The U.S. Environmental Protection Agency has awarded $50 million for clean diesel projects as part of its ongoing campaign to reduce emissions in the air and better protect people’s health. These efforts will replace, retrofit or repower more than 8,000 older trucks, school buses, locomotives, vessels and other diesel-powered machines.
EPA says reducing emissions from existing diesels provides cost-effective public health and environmental benefits while supporting green jobs at manufacturers, dealerships and businesses across the country. Clean diesel projects funded through these grants will work to address the more than 11 million older diesel engines that continue to emit higher levels of pollution.

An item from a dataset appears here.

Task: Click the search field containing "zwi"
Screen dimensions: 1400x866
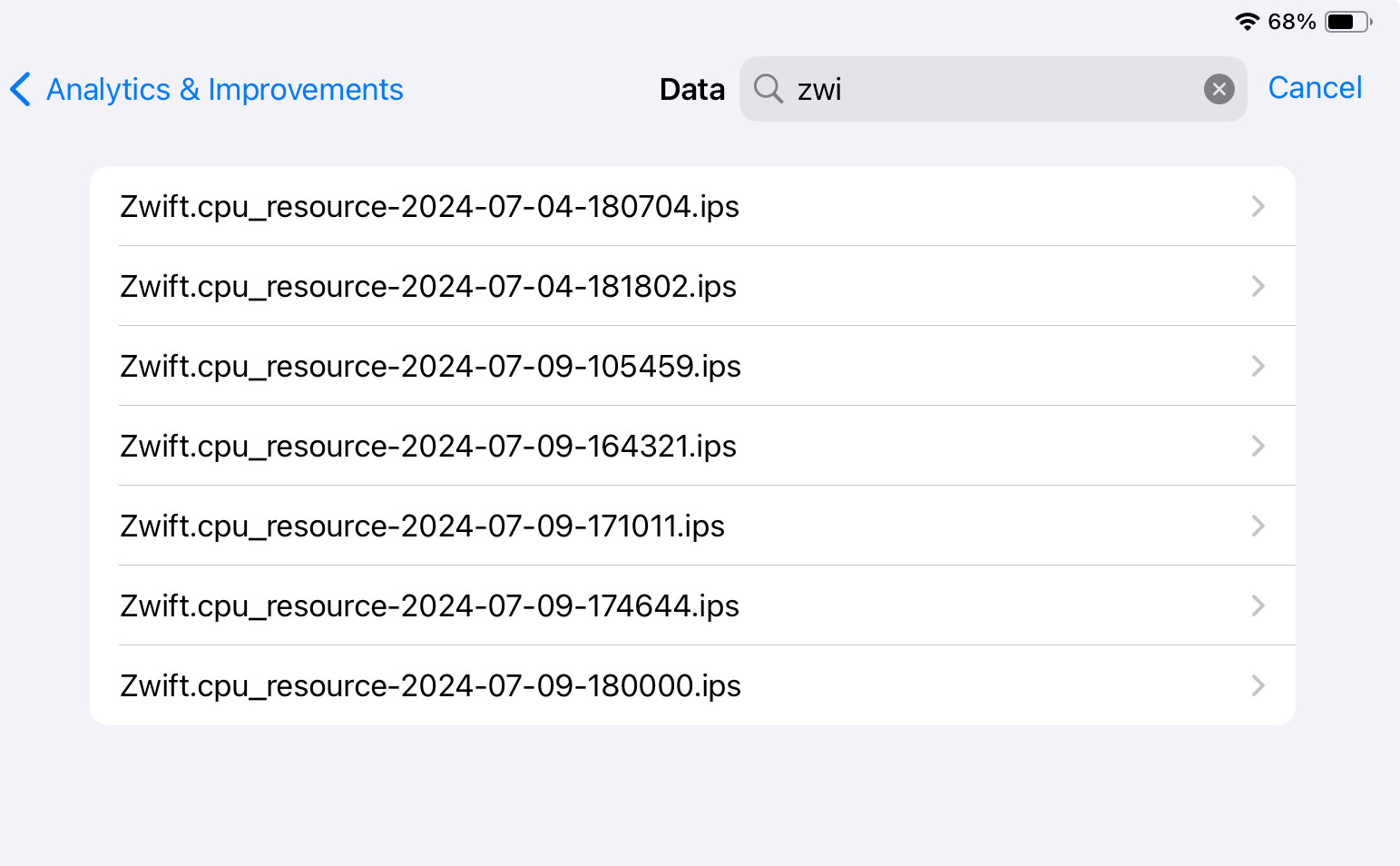Action: click(989, 89)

From 2008 to 2010, EPA has awarded nearly $470 million to more than 350 grantees across the nation under the diesel emissions reduction program (DERA). The grant-supported clean diesel projects have cleaned or replaced more than 50,000 vehicles and equipment nationwide.

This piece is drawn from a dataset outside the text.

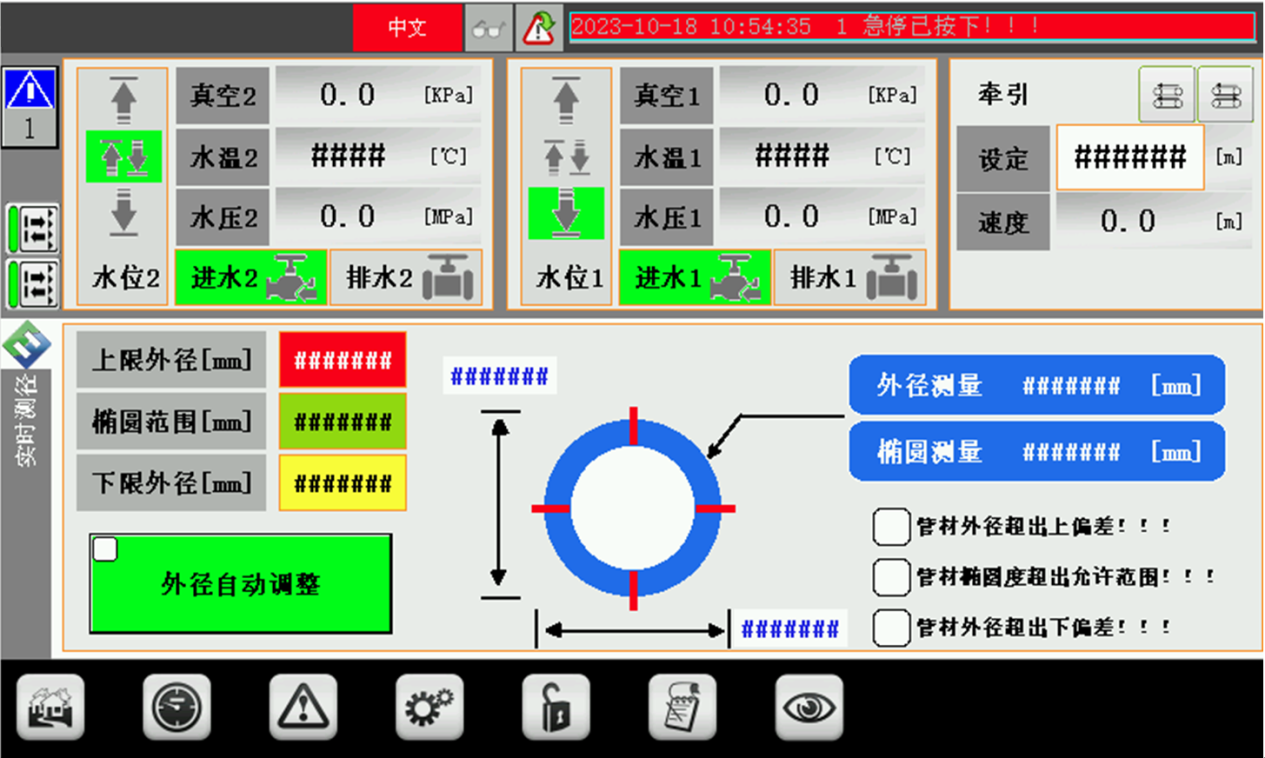The height and width of the screenshot is (758, 1265).
Task: Toggle the 排水2 drain valve
Action: click(x=406, y=278)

Grants under DERA, in addition to the clean diesel program grants, include National Funding Assistance Program grants, emerging technologies grants, SmartWay finance program grants and direct state allocations. Every state will receive funding for clean diesel projects through direct state allocations.
Additionally, EPA plans to award more than 50 grants across the nation. EPA’s National Clean Diesel Campaign works cooperatively with state and local air agencies, tribes, communities, environmental groups and the diesel industry. More information on the campaign, including a list of grantees, is available at www.epa.gov/cleandiesel.